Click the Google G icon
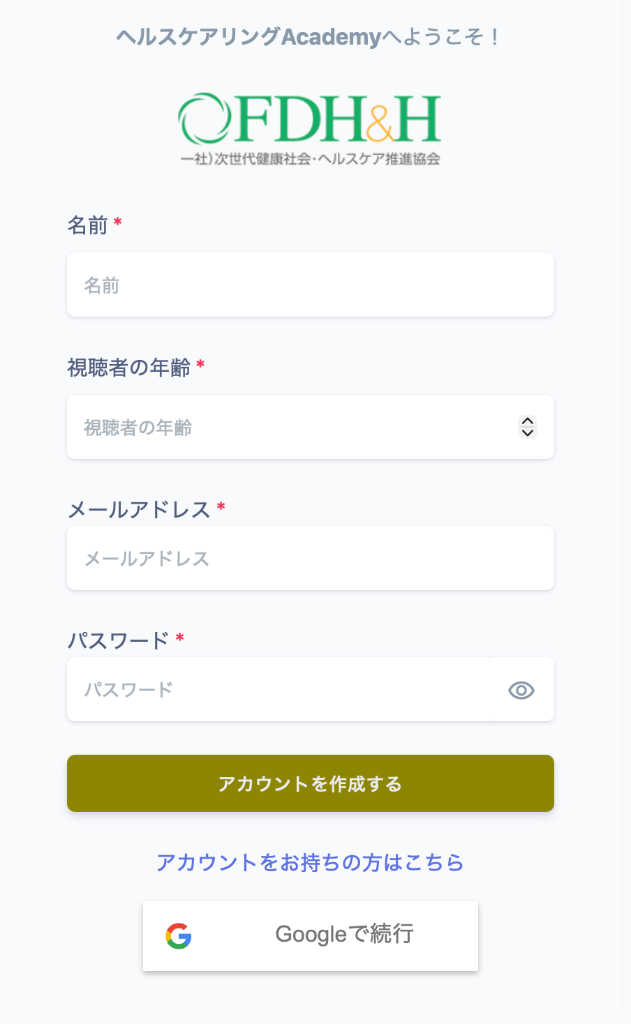 pyautogui.click(x=178, y=936)
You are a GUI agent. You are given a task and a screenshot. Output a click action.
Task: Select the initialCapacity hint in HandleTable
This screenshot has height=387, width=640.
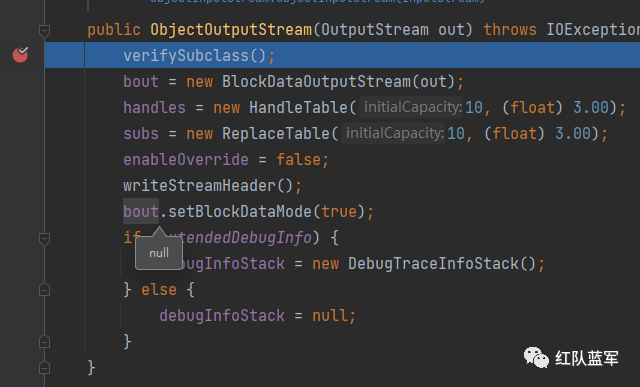coord(411,107)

- - - - -

PROMPT :: Please return each line of the data above as a JSON list of strings, one string per line, leaving out blank lines and the pictures.

OUTPUT BELOW ::
[
  "Click the Google G icon",
  " pyautogui.click(x=178, y=936)",
  "You are a GUI agent. You are given a task and a screenshot. Output a click action.",
  "Task: Select the initialCapacity hint in HandleTable",
  "This screenshot has height=387, width=640.",
  "coord(411,107)"
]